Esta ruptura de la clase media con el poder refleja, en los dos primeros casos, una vuelta al proteccionismo que los medios llamaron fascismo y en el mejor de los casos populismo iliberal. Hace ocho años el grueso de la prensa saludó la victoria de Trump con idéntica unanimidad norcoreana a la que asistimos estos días (Vallés, Ferreras, Alsina, Herrera, Camacho…), anunciando el fin de la democracia, el cierre de medios y el asalto a la Justicia mientras en España califican de acuerdos de Estado el reparto de jueces.
Ninguno de los viejos vaticinios se cumplió y Trump fue expulsado de la Casa Blanca a la que ahora regresa. Su victoria no es tan inesperada como la de entonces, pero tiene mayor trascendencia política: ha apartado a los RINOs y ha propuesto a JD Vance como vicepresidente en lugar de Mike Pence, elección que consolida la continuidad del trumpismo en el Partido Republicano cuando Trump, si no le matan antes, acabe su mandato.
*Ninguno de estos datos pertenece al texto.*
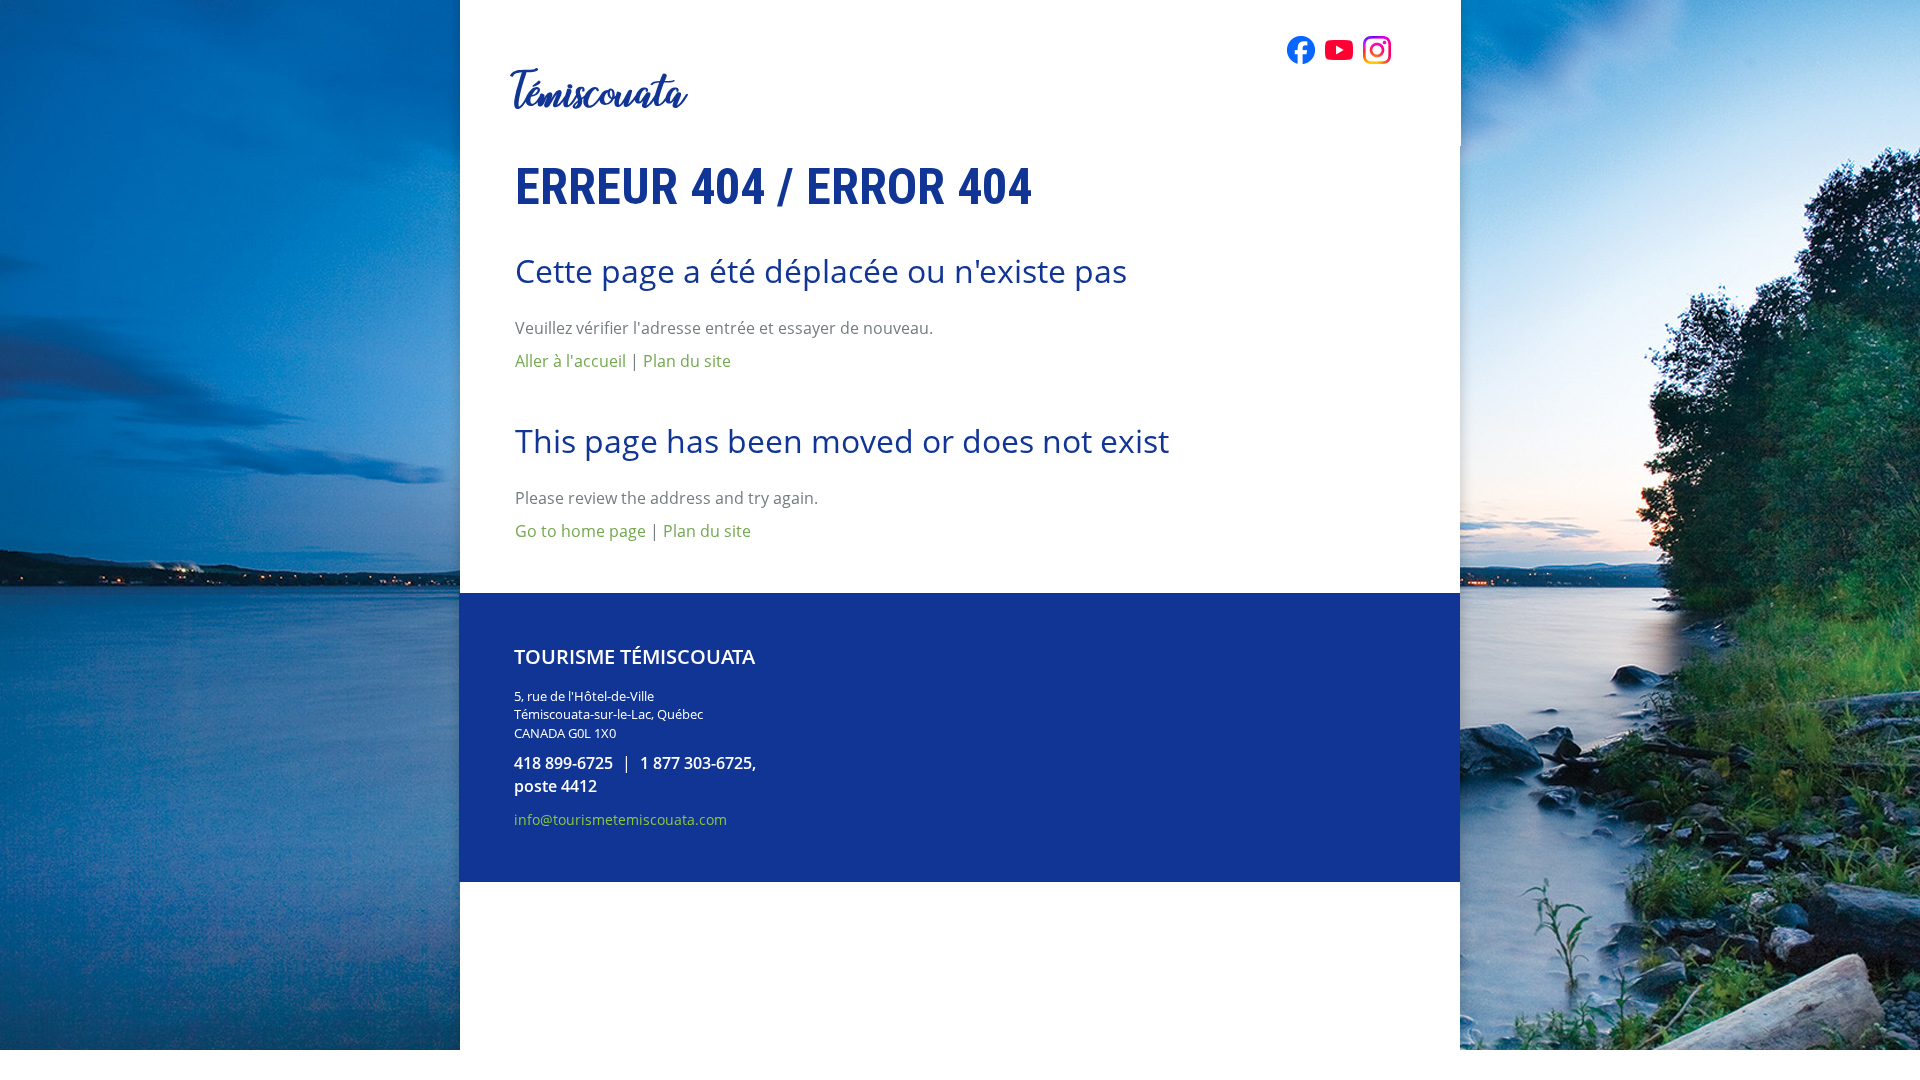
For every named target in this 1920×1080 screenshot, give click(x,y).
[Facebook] (1301, 50)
Vance, de 40 años, es el tipo de patriota del que se ríen en la costa este, un paleto (hillbilly) procedente del medio oeste rural, una rara avis en una de esas universidades que, como Yale, forma a la élite con la que colisionó cuando se licenció en Derecho. Su procedencia humilde, a mitad de camino entre su Ohio natal y el Kentucky familiar, le permitió conocer las consecuencias del cierre de fábricas en el cinturón del óxido americano. Moraleja: nadie se ocupa de los grandes perdedores de la globalización.
Quizá esto explique no sólo que Trump arrase en el extenso territorio entre ambas costas, sino que le voten mayoritariamente hombres. Y eso no es ninguna sorpresa. Trabajadores afectados por la desindustrialización y la deslocalización, ambas consecuencias de la competencia desleal a la que tantos llaman libre mercado. Hombres empujados a emigrar, víctimas de la reconversión industrial, pues donde antes había empleos ahora hay ayudas estatales y fentanilo. Y encima la acusación permanente de provocar desastres naturales —cambio climático— por conducir un coche de combustión.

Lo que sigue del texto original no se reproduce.